Una nuova avvincente serie TV è pronta a conquistare il pubblico italiano. “Tutto quello che ho”, con protagonista Vanessa Incontrada, debutterà mercoledì 9 aprile in prima serata su Canale 5. La fiction, una coproduzione RTI-7 Verticale diretta da Monica Vullo e Riccardo Mosca, promette di tenere incollati allo schermo milioni di telespettatori con una storia intensa che ruota attorno al mistero di una scomparsa e alla determinazione di una madre.
La trama
Ambientata nella suggestiva cornice di Livorno, la serie racconta la storia di Lavinia, interpretata magistralmente da Vanessa Incontrada, un avvocato di successo che riesce a conciliare brillantemente la carriera professionale con la vita familiare. Al suo fianco c’è Matteo Santovito (Marco Bonini), suo marito e poliziotto. La coppia ha costruito una famiglia serena e affiatata insieme ai loro due figli: Camilla (Margherita Attorre), diciottenne solare appassionata di cucina che condivide ricette sui social, e Roberto (Edoardo Miulli), quattordicenne timido e appassionato di canottaggio.
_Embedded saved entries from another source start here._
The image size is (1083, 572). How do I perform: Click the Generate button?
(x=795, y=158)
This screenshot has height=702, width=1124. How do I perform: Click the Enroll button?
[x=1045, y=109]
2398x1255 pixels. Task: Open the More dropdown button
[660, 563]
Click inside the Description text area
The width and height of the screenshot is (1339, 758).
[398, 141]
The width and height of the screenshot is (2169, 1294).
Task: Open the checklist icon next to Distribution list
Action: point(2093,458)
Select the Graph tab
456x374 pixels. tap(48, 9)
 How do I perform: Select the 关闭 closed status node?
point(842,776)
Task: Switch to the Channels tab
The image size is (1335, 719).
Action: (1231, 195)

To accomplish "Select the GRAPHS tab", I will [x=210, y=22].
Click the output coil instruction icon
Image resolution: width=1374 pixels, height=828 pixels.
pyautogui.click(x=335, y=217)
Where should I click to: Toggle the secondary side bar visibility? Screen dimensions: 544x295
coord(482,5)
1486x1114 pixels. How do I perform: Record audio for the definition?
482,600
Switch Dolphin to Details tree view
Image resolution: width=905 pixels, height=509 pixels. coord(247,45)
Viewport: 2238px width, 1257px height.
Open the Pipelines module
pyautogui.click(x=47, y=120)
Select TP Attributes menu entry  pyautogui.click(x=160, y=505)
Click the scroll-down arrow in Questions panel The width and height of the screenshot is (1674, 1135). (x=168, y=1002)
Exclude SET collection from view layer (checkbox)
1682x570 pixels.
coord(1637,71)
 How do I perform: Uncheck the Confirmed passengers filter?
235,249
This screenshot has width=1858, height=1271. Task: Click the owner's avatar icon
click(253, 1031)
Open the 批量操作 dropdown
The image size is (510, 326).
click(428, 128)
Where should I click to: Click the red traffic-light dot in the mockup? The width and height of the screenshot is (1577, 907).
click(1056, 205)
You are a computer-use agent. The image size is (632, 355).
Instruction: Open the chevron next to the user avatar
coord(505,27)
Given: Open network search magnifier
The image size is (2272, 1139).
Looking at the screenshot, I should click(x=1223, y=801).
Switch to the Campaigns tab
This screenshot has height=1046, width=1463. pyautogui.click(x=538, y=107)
L’equilibrio familiare viene però drammaticamente stravolto quando una tragedia si abbatte sulle loro vite: Camilla, un venerdì sera, esce di casa e scompare misteriosamente. Da quel momento, nulla sarà più come prima.
La ricerca della verità
I genitori, allarmati, iniziano immediatamente a cercare la figlia. Lavinia setaccia ogni traccia lasciata dalla giovane – fotografie, note vocali, ricette – ma scopre una realtà che fatica a riconoscere. Matteo, dal canto suo, guida i suoi colleghi poliziotti in una ricerca capillare per tutta la città.
La situazione prende una piega inaspettata con l’arresto di Kevin (Ibrahima Gueye), ragazzo di origini nigeriane con precedenti penali, che sembra essere coinvolto nella vicenda. Matteo, sulla base di alcuni indizi, ne è convinto. Lavinia, invece, ha molti dubbi e crede esista un’altra verità.
Per dimostrarlo, la donna rischierà il tutto per tutto, sfidando il suo studio legale, la polizia e persino la fiducia del marito. Sarà proprio Kevin a indicarle una diversa prospettiva, mostrandole un mondo fatto di amore e di speranza, un mondo in cui Camilla è sempre stata felice e in cui nessuno avrebbe mai potuto farle del male.
Un cast di talento

Oltre ai protagonisti Vanessa Incontrada e Marco Bonini, la serie vanta un cast di attori di grande talento:
- Alessia Giuliani nel ruolo di Claudia, collega di Matteo e amica di famiglia
- Alex Lorenzin interpreta Flavio, giovane collega di studio di Lavinia
- Filippo Brogi nei panni di Eugenio, il fidanzato di Camilla
- Osas Imafidon come Fatimah, la madre di Kevin
- Antonella Attili nel ruolo della PM Vittoria Cassarà
- Fabrizio Coniglio interpreta il commissario Manuel Rocca
- Gianfranco Gallo nel ruolo di Ascenzio, compagno di cella di Kevin
Una storia che parla di amore e resilienza
Come spiegano i produttori Giovanni Altieri e Costantino Margiotta, “Tutto quello che ho” trae liberamente ispirazione da una storia vera e racconta la tenacia di una madre e della sua famiglia di fronte a una sfida immensa. “È un racconto d’amore, di resilienza e della capacità di guardare al futuro, perché è proprio questa la più grande lezione che la vita ci insegna”, sottolineano.
I registi Monica Vullo e Riccardo Mosca descrivono il centro del racconto come una ricerca: “La ricerca che porta a scoprire la verità, la ricerca che porta due cuori adulti ad allontanarsi con ferocia per poi ritrovarsi. La ricerca di un giovane ragazzo rimasto solo con la rabbia della solitudine”.
Una serie in quattro puntate
“Tutto quello che ho” si sviluppa in quattro puntate da 100 minuti ciascuna, scritte da Fabrizio Bettelli, Giorgio Glaviano e Flaminia Padua, con Bettelli nel ruolo di head writer. La serie è prodotta da Giovanni Altieri e Costantino Margiotta per 7 Verticale, in collaborazione con Movie Magic International.
L’interpretazione di Vanessa Incontrada promette di essere particolarmente intensa. Come sottolineano i produttori, l’attrice “ha profuso un impegno straordinario, ha dato cuore e autenticità, ha saputo incarnare la forza, il coraggio e la determinazione di una donna che affronta la sua prova più difficile, restituendo un’interpretazione vibrante e profondamente umana”.